I don’t know if it’s the structure that can cause mayors not to lead, or if it’s something in the Canadian culture. One observation I have as an American living in Canada is that the business community is mostly absent from urban affairs. In most major American cities, if there was a mayor like Rob Ford, the business community would have become apoplectic. They would have gone crazy. When there are massive problems – like Detroit, or New York City’s fiscal crisis – the business community takes a real interest. You could argue Michael Bloomberg ran for mayor because he saw his city beginning to fall apart and said, I’m going to take on the task of making New York City a better place, for prosperity and innovation and economic growth. What really strikes me about Canadian cities is that big companies have really discounted the importance of a functioning city and a functioning mayor’s office to their long run well-being, to their competitiveness. Canada’s system has become a more political driven for good and bad.
Q: The process to become a mayor is very different than the process to become, say, a premier or prime minister. Do you think the role of mayor attracts a different kind of leader?
I think the job of mayor has become very attractive. It used to be mainly just politically-oriented people running for mayor. Now I think we’re seeing a different quality of person, because cities have become so important. I think you’re seeing a flip, too. Before you would have argued that the highest quality people, the most ambitious people, would run for provincial or federal office. Now, incredibly motivated people are running for mayor – with a realization that what’s probably not a road to federal office. It’s making a difference as mayor that really motivates them.
I wrote a book about this, Who’s Your City? The place you live is the most important decision you make. It really matters. Mayors recognize this shift intuitively. It’s the idea that they can make a big contribution by making the place where they live better. As it becomes a more attractive position, it attracts larger and more ambitious group of people.

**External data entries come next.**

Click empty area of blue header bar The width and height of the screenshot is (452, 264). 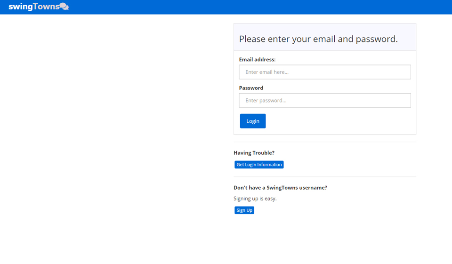click(x=259, y=7)
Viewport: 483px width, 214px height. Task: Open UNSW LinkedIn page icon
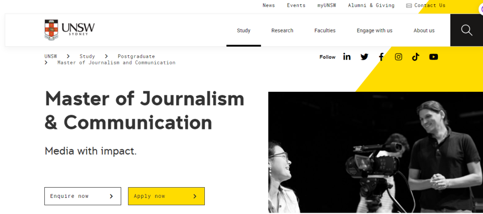347,57
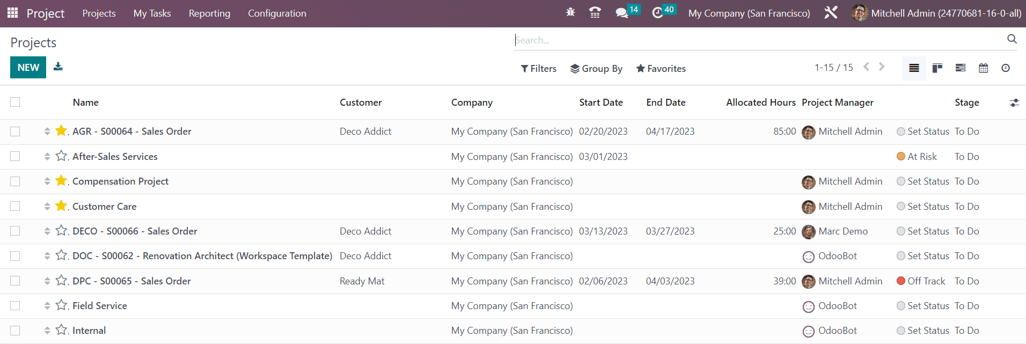
Task: Switch to Kanban view
Action: (x=937, y=68)
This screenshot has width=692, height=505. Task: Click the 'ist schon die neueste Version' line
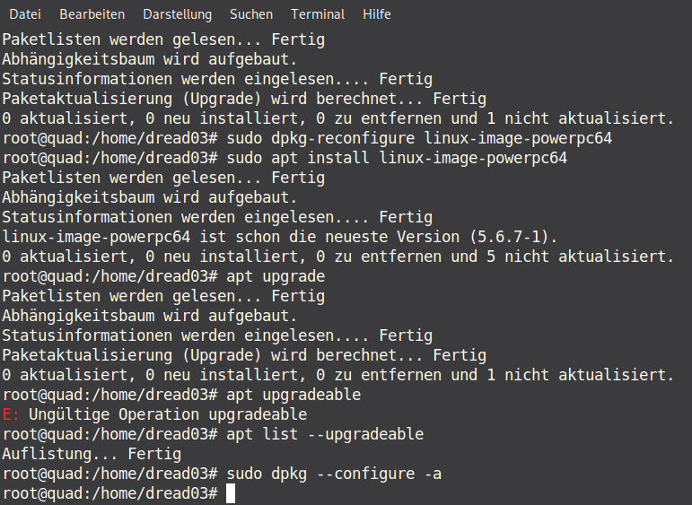click(x=278, y=237)
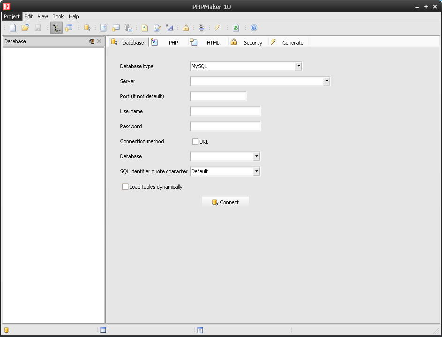
Task: Click into the Username input field
Action: coord(225,111)
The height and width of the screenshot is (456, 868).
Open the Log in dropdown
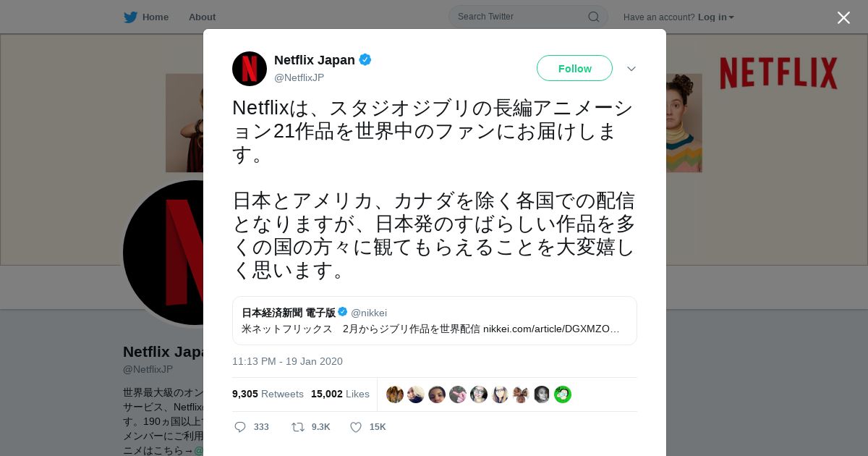tap(715, 17)
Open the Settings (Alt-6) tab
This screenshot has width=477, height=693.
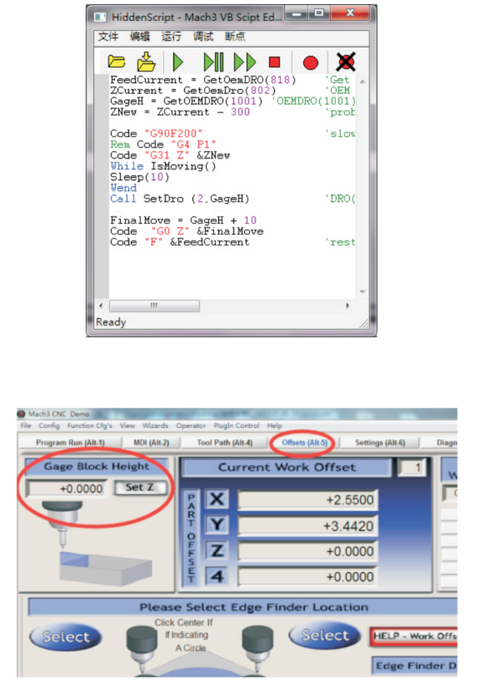tap(379, 443)

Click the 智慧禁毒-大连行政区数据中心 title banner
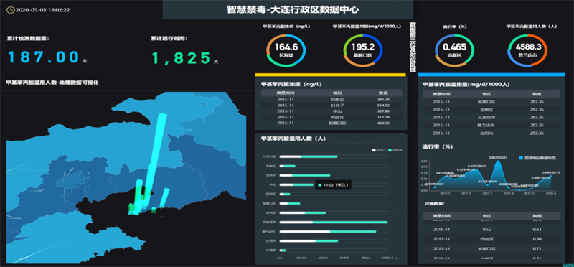point(288,9)
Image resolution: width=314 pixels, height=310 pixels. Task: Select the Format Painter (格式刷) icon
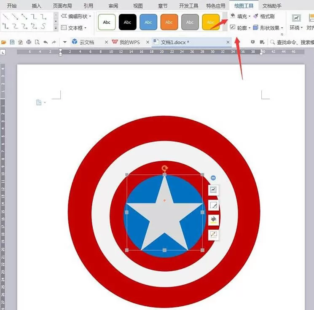[x=256, y=16]

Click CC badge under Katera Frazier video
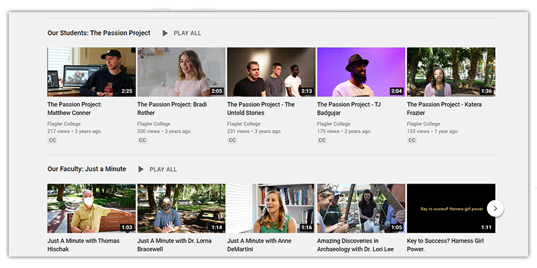click(x=412, y=141)
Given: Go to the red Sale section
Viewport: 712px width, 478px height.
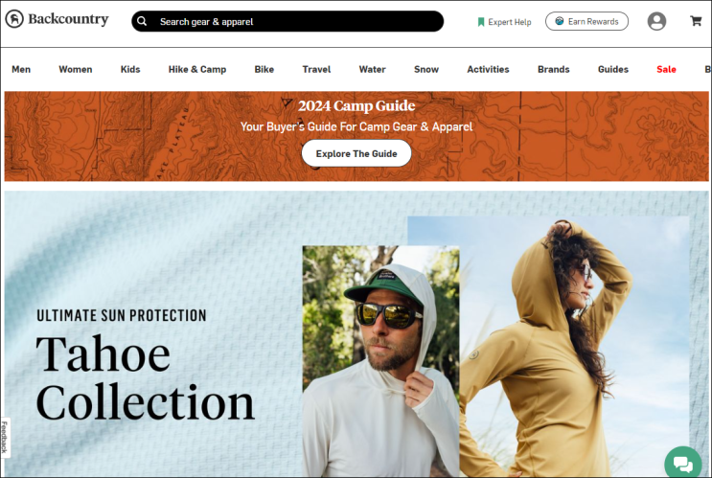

Q: If you could change one thing about the leadership of Canadian cities, what would it be?
I would flip the whole Canadian federal system on its head. The federal government has the right amount of power. The provinces have too much power. Cities don’t have enough power. The big cities are the ones that really need more power. For Canada, this is urgent.

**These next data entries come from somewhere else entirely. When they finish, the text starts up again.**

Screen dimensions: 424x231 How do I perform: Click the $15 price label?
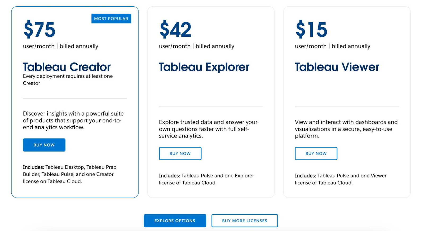[x=311, y=29]
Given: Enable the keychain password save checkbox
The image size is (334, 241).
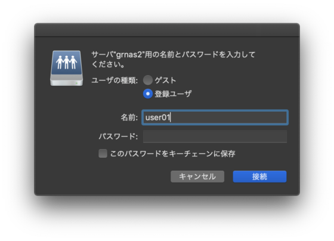Looking at the screenshot, I should (103, 153).
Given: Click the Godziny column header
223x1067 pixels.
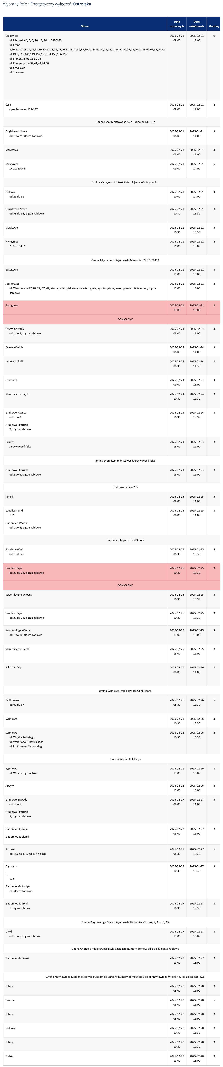Looking at the screenshot, I should [x=214, y=26].
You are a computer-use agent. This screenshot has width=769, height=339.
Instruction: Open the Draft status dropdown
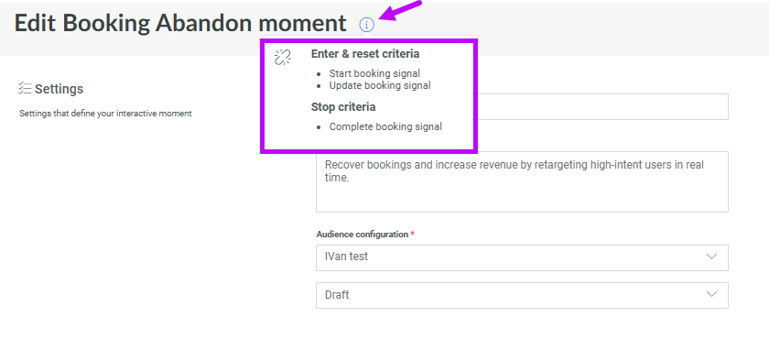(x=522, y=295)
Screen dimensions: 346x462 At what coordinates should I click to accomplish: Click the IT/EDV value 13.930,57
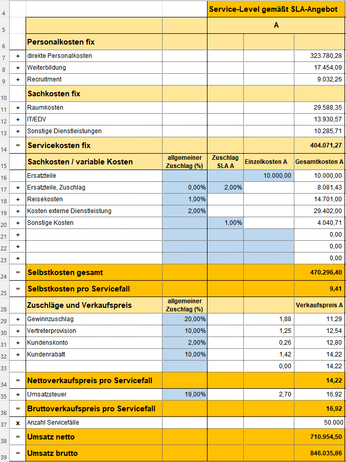(319, 119)
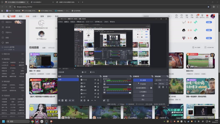Open advanced audio properties in mixer
Image resolution: width=220 pixels, height=124 pixels.
(104, 100)
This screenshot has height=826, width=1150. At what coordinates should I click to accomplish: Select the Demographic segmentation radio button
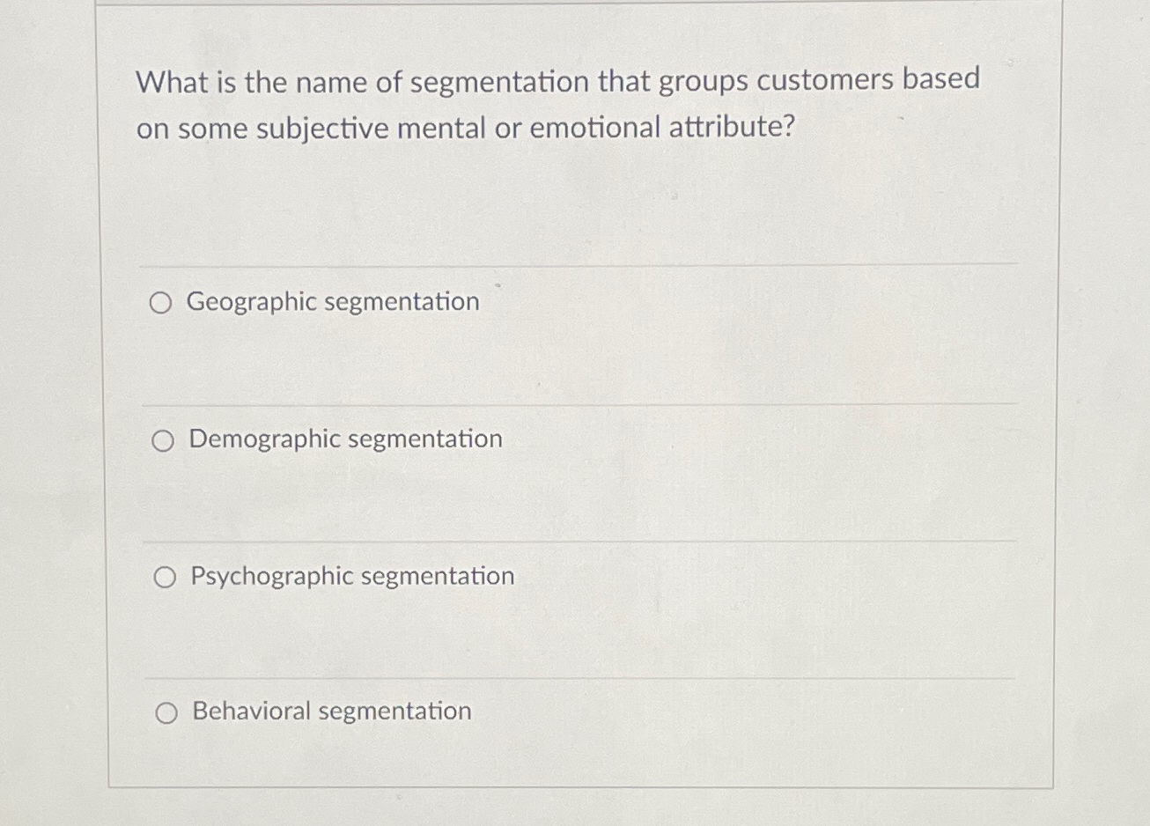click(164, 439)
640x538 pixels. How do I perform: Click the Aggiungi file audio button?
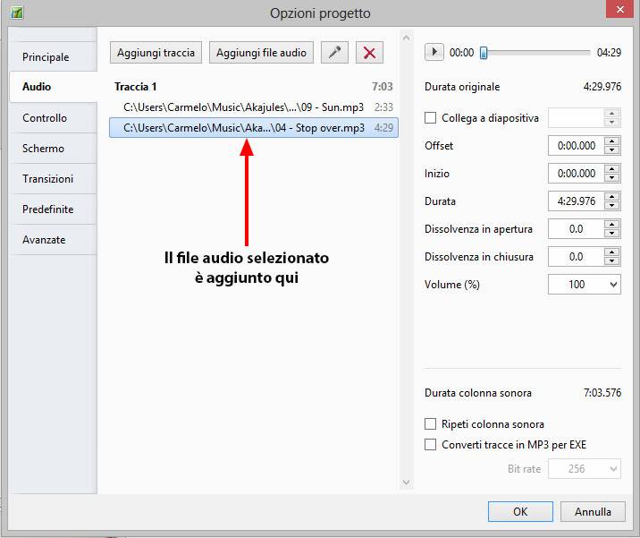[x=261, y=53]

The United States can tolerate cities not getting it right. If New York doesn’t get it right, then maybe Chicago does, and then LA does, and then San Francisco does. Canada has just a small fraction of the number of cities in the US. So it’s really imperative. I would argue further that all of this debate about the prosperity deficit and the innovation deficit, it’s all about our cities. We should strengthen our cities, strengthen their role, strengthen the role of the mayor. Cities are the key drivers of economic prosperity, and we don’t have as many cities, so it’s really important we get this right.
I was asked this in South Korea once. They kept saying Seoul has too much power, there’s too much economic development in Seoul, and we need to spread it. I said, if Seoul is not one of the world’s top 20 spikes of world leading cities you’re done. You’ll write Korea off. The question is how can you make your cities as strong as you can, and then how do you tie them in to supporting the rest of the country. Not having chopped down Seoul, or having chopped down Toronto, or chopped off New York. Just make them as strong as you can and they are going to be your connection point to the global economy. Then you can spread wealth, redistribute, make sure all people can participate.
I think this is urgent for Canada, and I’m worried. We’re behind.
We have great cities – spectacular cities – but we’ve got to get our act together.